В случае, если американская система не сделает то, что, по мнению Рузвельта, она должна сделать, т. е. служить на общее благо и создать каждому американцу приличное жизненное существование, тогда, конечно, реформируя, планируя, используя нетрадиционные средства, должно вмешаться правительство. Это уже веление здравого человеческого разума и человеческой порядочности.

Хотя Рузвельт, как известно, никогда не претендовал на теоретически законченную программу, что для него всегда значило «догматическую», в его предвыборных выступлениях, конечно, имелось очевидное противоречие, которое раздражало не только Гувера, несмотря на указания Рузвельта, что его реформаторские предложения носят лишь экспериментальный характер. В то время как пропагандируемый «Новый курс» должен был привести к более высоким государственным ассигнованиям, Рузвельт одновременно обещал положить конец скромной дефицитной расходной политике Гувера и снова вернуться к сбалансированному бюджету. Это была не предвыборная пропаганда кандидата, который когда-либо обещал своим соотечественникам все самое лучшее в мире, а это было выражение распространенной и разделяемой также Рузвельтом позиции, которая еще не знала научной теории как делать долги, а министра финансов примеряла к модели экономного отца семейства.

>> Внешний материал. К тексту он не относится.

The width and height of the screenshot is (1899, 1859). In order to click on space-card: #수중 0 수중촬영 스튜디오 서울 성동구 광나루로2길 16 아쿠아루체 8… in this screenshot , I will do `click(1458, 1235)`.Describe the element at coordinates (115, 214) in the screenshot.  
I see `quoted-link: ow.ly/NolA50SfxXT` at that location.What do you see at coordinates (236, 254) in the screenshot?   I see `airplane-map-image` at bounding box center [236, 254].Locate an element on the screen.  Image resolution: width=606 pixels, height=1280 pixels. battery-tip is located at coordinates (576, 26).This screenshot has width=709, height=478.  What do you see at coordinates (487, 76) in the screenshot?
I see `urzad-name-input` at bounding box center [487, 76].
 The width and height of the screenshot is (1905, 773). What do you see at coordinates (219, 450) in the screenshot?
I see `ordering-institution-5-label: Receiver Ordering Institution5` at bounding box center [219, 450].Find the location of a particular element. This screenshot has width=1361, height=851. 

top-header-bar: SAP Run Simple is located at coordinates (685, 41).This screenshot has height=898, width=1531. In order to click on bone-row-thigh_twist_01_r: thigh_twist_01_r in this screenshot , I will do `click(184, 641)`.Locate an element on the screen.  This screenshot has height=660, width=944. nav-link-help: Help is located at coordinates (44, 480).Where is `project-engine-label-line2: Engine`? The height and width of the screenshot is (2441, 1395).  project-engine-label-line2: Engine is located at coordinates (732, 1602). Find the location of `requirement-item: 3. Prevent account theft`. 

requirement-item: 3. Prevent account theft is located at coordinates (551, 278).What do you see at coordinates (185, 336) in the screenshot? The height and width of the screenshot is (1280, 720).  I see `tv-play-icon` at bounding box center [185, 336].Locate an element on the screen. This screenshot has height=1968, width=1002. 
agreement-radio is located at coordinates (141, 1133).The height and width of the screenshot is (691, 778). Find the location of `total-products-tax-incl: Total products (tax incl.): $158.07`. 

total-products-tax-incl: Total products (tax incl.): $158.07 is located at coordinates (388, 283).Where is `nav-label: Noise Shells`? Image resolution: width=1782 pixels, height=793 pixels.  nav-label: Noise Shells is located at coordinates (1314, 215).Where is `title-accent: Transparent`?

Из высказываний Рузвельта избиратели, кажется, поняли, что кризис подготовил страну для нового начинания Рузвельта, а доверие к Гуверу, республиканцам, деловому миру и традиционным концепциям разрушил. 8 ноября 1932 года Франклин Делано Рузвельт – 22 809 638 голосами против 15 758 901 – был избран 32-м Президентом Соединенных Штатов Америки, в то время как его партия получила большинство голосов в сенате (59 демократов и 37 республиканцев) и палате представителей (312 демократов и 123 республиканца). Рузвельт достиг своей цели. «Это самая великая ночь в моей жизни», – признался он, когда его обняла мать. Только Элеонор оставалась в общей суматохе и энтузиазме в связи с победой заметно сдержанной, ее волновало смешанное чувство. Как позже призналась, она ясно увидела, что победа ее мужа означала конец ее личной жизни. Она внимательно наблюдала за женой Теодора Рузвельта и знала, что значит быть женой президента.